“Per salvare la scuola è necessario che gli adulti siano davvero curiosi di sapere cosa succede dentro la testa di un bambino: solo a partire da questa comprensione possiamo accompagnarli nella gioia della scoperta intellettuale”. Che Daniel Pennac, scrittore ed ex insegnante di lettere, fosse un pessimo scolaro lo sanno quasi tutti. Che sia stato “salvato” e riportato sulla retta via da un insegnante illuminato è forse altrettanto di pubblico dominio. Non faceva i compiti, non studiava, litigava con i compagni e raccontava un sacco di bugie per salvarsi dagli scappellotti degli adulti. Fino a che qualcuno non decise di dare una direzione al suo talento nell’inventare frottole, trasformandolo in un’arma che avrebbe cambiato il corso della sua vita: l’immaginazione. E allora ecco che da possibile “gangster”, come ha ammesso durante l’incontro con Cliché, divenne uno scrittore.
In Come un romanzo difende i diritti del lettore, sacrosanti, compreso quello di non leggere e di saltare le pagine. In Abbaiare stanca il punto di vista è quello de Il Cane, randagio alle prese con la piccola Mela e un mondo adulto quasi sempre ostile e incomprensibile. Ma è con le vicissitudini della famiglia Malaussène, iniziate nel 1985 ne Il paradiso degli orchi, che crea il suo capolavoro. Benjamin, fratello maggiore e capofamiglia, di professione fa il capro espiatorio: si becca le sfuriate dei clienti insoddisfatti all’interno di un grande magazzino.

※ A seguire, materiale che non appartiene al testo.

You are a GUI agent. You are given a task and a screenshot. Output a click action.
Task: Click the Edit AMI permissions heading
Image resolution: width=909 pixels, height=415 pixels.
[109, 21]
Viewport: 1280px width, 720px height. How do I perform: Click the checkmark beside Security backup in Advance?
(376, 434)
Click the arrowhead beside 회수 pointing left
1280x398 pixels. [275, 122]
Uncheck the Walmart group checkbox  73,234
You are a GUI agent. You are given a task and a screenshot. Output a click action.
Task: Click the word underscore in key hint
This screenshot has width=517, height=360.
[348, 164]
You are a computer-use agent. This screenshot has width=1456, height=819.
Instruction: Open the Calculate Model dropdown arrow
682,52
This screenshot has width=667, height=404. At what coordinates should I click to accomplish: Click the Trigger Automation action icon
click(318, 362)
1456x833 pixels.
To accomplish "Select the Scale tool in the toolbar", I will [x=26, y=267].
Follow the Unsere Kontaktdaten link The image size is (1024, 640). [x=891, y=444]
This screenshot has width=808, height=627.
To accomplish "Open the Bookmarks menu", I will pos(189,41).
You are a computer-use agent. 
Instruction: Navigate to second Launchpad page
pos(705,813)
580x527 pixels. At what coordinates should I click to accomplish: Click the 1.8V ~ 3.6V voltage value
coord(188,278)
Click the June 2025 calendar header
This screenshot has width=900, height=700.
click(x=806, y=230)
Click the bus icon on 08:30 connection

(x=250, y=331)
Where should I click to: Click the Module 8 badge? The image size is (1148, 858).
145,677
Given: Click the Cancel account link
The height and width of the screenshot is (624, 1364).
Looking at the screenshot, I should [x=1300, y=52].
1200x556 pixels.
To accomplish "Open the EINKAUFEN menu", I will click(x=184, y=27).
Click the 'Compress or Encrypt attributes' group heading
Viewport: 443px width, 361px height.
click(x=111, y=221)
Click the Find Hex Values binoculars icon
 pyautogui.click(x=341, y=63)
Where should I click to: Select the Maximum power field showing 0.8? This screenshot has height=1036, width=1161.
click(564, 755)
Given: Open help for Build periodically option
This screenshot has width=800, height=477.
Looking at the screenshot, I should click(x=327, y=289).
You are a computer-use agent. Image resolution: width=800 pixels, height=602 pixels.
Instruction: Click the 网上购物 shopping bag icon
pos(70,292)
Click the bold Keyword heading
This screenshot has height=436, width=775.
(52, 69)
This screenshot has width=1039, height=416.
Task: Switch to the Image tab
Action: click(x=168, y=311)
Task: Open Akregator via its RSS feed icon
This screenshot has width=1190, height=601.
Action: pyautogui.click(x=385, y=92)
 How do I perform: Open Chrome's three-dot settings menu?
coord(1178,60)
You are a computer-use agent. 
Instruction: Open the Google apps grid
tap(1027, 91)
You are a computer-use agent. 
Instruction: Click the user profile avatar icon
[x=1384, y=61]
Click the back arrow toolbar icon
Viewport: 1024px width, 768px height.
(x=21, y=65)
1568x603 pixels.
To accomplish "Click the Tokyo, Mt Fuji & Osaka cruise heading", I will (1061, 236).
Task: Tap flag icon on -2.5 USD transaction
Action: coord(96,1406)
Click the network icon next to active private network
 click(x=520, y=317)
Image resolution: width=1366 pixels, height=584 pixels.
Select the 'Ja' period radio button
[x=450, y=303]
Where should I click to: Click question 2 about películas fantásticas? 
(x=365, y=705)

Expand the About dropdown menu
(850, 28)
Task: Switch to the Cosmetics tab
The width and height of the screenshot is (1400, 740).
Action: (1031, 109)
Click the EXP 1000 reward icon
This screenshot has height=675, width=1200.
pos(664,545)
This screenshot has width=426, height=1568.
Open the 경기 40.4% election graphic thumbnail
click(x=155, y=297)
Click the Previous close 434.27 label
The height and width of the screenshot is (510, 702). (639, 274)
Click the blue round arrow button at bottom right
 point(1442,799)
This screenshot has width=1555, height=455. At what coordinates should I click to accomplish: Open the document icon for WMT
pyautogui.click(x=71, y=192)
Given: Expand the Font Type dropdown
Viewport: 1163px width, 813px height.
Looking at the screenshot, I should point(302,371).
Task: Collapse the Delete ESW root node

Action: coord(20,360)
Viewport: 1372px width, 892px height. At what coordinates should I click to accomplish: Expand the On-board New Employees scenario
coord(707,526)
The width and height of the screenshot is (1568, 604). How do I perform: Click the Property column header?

Un ruolo che secondo Pennac è quantomai attuale, soprattutto quando si parla della nuova amministrazione statunitense: “La politica di Donald Trump si basa sulla fabbricazione di capri espiatori, come Benjamin Malaussène. Lui tratta gli avversari politici non come avversari, ma come capri espiatori. La sua è una retorica basata sulla colpa, aizza la gente a indirizzare la propria rabbia, la propria disillusione sul capro espiatorio che decide lui”. Lo scrittore francese ha una posizione molto critica nei confronti del presidente neoeletto, e in generale della deriva populista del mondo politico tout court.
Belleville, il quartiere parigino in cui vive e ha ambientato la saga dei Malaussène, rappresenta per lui il luogo dove è possibile godere dei vantaggi di una società libera e variegata. Un crogiolo di culture composto da persone provenienti da tutto il mondo, giunte in seguito ad ondate migratorie che nel corso dei decenni hanno coinvolto l’Europa, la Cina, l’Africa, l’Asia.
“Se vuoi ragionare in termini statistici noterai che non si tratta affatto di orde di immigrati, di un’invasione, per niente. Ogni vicissitudine umana ha spinto la gente a muoversi, a scappare, a trovare un nuovo posto dove vivere – sostiene lo scrittore – i pogrom russi hanno portato i polacchi e gli ucraini; i massacri dei turchi gli armeni; il conflitto in Vietnam ha portato i cines;, la crisi economica i portoghesi e gli italiani. E tutti sono arrivati e si sono radicati a Belleville. Se dovessi scrivere nuovamente la saga dei Malaussène, non mi sposterei mai da Belleville”.